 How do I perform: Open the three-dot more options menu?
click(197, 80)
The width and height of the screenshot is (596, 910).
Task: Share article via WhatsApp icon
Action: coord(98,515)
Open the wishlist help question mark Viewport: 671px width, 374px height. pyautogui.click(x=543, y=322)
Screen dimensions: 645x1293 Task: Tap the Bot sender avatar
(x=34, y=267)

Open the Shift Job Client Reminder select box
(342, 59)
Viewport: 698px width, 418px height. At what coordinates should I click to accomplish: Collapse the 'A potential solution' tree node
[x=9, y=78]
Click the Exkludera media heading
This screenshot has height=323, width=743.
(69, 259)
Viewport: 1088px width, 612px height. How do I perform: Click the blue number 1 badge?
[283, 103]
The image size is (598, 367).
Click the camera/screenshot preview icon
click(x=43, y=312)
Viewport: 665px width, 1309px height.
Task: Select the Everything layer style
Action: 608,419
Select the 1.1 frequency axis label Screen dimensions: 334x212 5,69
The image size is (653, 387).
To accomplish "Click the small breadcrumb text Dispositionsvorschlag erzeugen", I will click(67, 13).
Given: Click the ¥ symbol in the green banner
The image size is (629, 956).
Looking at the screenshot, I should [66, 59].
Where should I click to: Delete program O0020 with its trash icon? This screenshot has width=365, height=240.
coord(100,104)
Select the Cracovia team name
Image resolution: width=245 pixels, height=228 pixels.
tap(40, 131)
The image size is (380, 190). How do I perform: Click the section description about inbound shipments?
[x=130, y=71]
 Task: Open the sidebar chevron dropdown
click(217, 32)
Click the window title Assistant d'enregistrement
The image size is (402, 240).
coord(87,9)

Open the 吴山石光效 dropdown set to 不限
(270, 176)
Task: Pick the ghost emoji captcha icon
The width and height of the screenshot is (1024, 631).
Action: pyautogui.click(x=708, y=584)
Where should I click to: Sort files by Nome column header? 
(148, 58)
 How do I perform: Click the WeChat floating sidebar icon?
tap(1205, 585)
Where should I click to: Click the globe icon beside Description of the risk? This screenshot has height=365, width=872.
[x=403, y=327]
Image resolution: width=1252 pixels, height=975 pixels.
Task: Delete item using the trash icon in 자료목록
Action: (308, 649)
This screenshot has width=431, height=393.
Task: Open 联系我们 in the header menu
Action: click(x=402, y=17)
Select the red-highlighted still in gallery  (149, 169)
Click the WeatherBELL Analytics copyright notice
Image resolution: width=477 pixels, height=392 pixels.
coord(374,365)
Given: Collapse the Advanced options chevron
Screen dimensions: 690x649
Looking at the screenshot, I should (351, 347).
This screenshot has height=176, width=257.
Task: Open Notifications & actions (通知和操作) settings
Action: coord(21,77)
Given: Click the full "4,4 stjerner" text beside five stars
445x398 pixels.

=== EXERCISE ===
Copy every line from the records that holds the string "Given".

=== TASK RESPONSE ===
Given: Click the ¥ symbol in the green banner
Given: Collapse the Advanced options chevron
Given: Click the full "4,4 stjerner" text beside five stars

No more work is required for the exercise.